Now, knowing the right problem is a different story. We all know AI can hallucinate. Usually, when AI hallucinates, we blame the model, so we try to "upgrade" to a better one—for example, moving from Gemini Flash to Gemini Pro. However, I actually think that's a trade-off, not an upgrade. By changing to a Pro model, you are increasing latency and cost. Often, the root problem lies in the data, not the model.
Because today, data strategy is AI strategy. Your AI is only as good as your data.
Let me give you a simple example. Today, 75% of new code in Google's codebase is generated by AI (Sundar, 2026). I also work with the Google codebase, and our AI coding agent is indeed incredibly good. If you think about it, 75% is a massively high score.
Why is it considered so high? Because Google's codebase has a lot of internal abstractions. If you take a random, general coding agent or LLM out there and plug it into Google's codebase, it simply won't work. It is nearly impossible for a general AI to understand how to code inside our environment because those external agents are trained on external context.
For instance, if you are using Node.js and want to build a slider window feature, an external coding agent will likely suggest you install a third-party package like Splide and generate the code for it. At Google, you can't just do that. Third-party packages have to be heavily curated by internal teams before they can be used. So, I don't think it's just that the model is inherently better; it’s that the data is better. The context engineering is better. The model is trained specifically on the complex context of Google's internal codebase, which is why the agent's output is so effective.
So, I think that is what separates those who just know AI from those who truly understand how to use it: knowing the right tool for the right problem.
Moderator:
If you had to give one piece of practical advice for the people here who are currently learning but feel intimidated by the rapid pace of AI development, what is one concrete step they should take to stay relevant?
Kenrick:
I completely agree with Gabriella (Gaby) on this, especially regarding "vibe coding." I actually heard someone shouting "vibe coding! vibe coding!" from the far left side of the room earlier. Vibe coding is incredibly helpful for us. But I think we need to look at it from a different perspective.
From my perspective, Software Engineers will gradually become Software Architects. Writing code is actually easy. Why do we even have "sample code"? Sample code is just a program written by someone else that we duplicate into our own codebase, right? So it’s just duplicating patterns; it's easy. The difficult part is software architecture, abstraction, code structuring, and knowing which parts should be separated into a new function. That is the hard part, and I believe that is the work humans need to do.

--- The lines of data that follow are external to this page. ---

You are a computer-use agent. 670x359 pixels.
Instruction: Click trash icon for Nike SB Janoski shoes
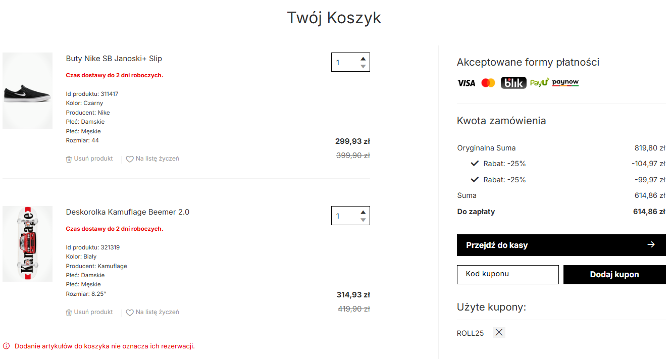point(69,159)
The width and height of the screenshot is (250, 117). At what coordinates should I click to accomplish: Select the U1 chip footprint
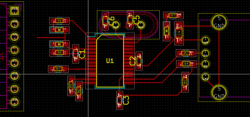click(x=110, y=61)
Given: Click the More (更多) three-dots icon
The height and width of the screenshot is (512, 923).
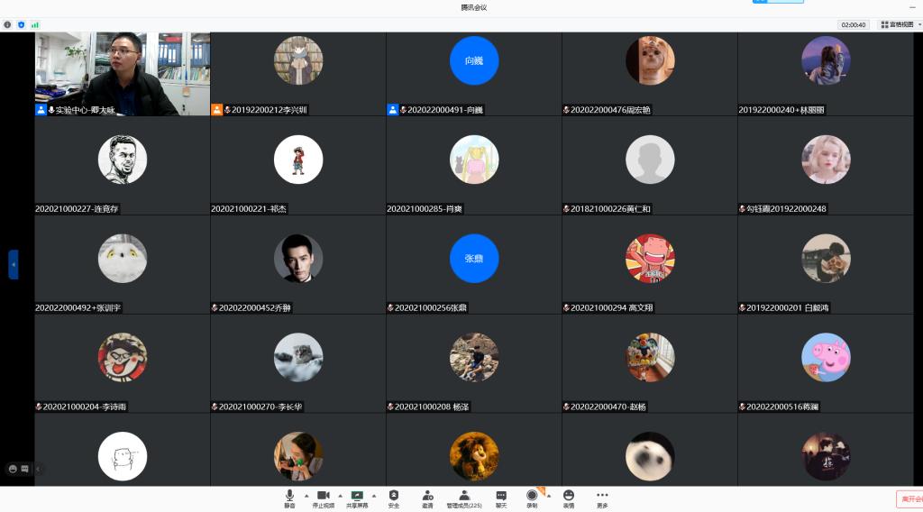Looking at the screenshot, I should (602, 497).
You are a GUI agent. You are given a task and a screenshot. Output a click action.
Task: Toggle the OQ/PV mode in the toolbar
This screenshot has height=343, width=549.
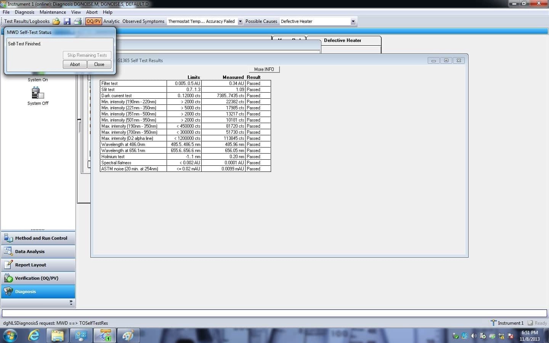coord(93,21)
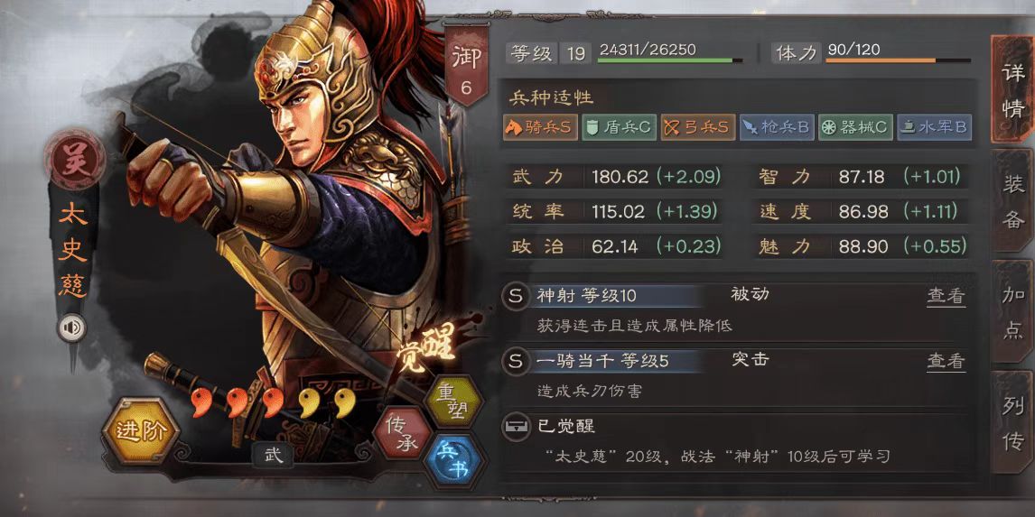Open the 列传 tab
Viewport: 1035px width, 517px height.
[x=1013, y=422]
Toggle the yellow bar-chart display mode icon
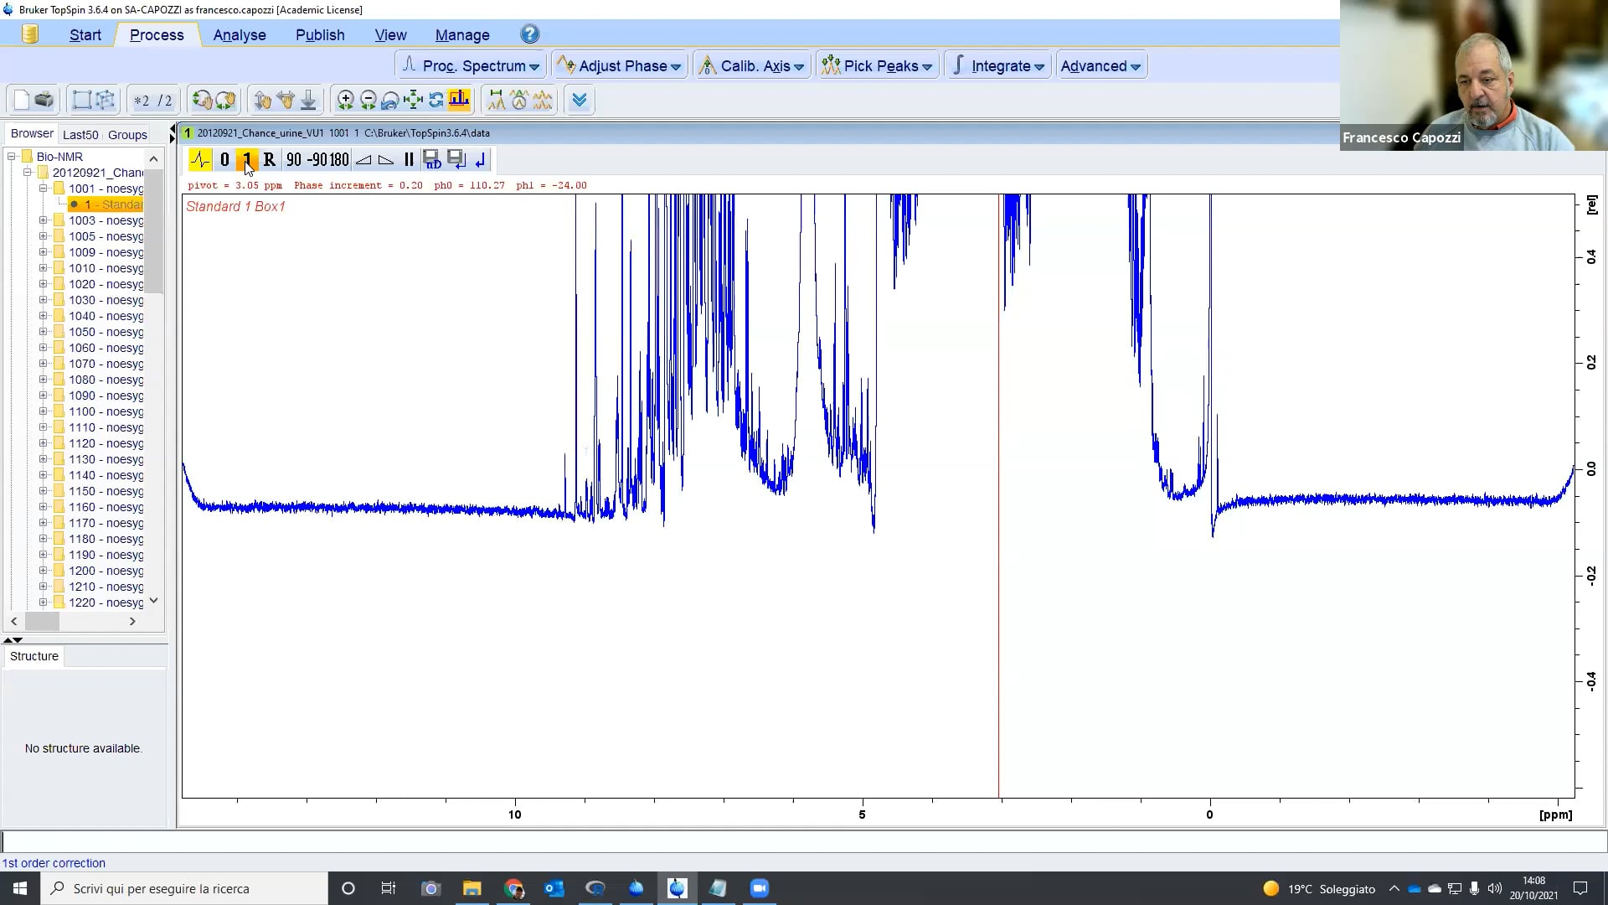1608x905 pixels. click(459, 101)
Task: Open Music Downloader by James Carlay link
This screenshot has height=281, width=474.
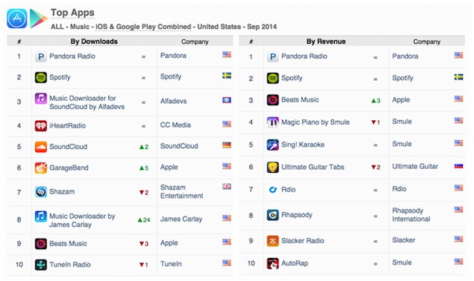Action: click(82, 220)
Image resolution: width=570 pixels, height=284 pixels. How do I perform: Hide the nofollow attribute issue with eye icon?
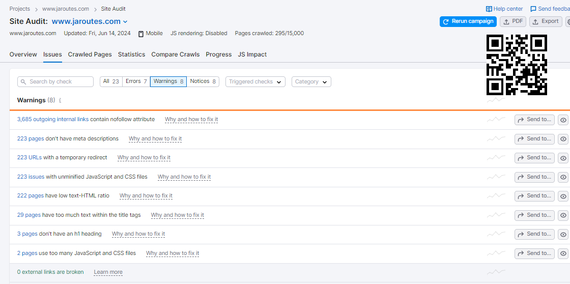[563, 120]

If I were to do vibe coding, I would challenge the idea. What I usually do is tell the coding agent, "Do not implement the code before I explicitly tell you to implement." I do this because I want to brainstorm the idea and challenge the agent, iterating until we reach an agreed-upon solution—then we implement it.
One more thing: go back to the fundamentals. AI updates will keep coming. Just 2 or 3 days ago we had Google Cloud Next, where they announced around 100 to 200 new AI updates. But the fundamentals remain the most important: infrastructure, data analytics, data pipelines, security, and networking. Later on, whatever new AI updates arrive, you will be able to implement them on top of that solid foundation.
Moderator:
Do either of the speakers have any final thoughts to add?
Kenrick:
I think events like this are a great opportunity to connect with each other. And thank you, Gaby, for sharing those career opportunities. Please do network with the people around you, because who knows—one day they might just help you at some point in your life.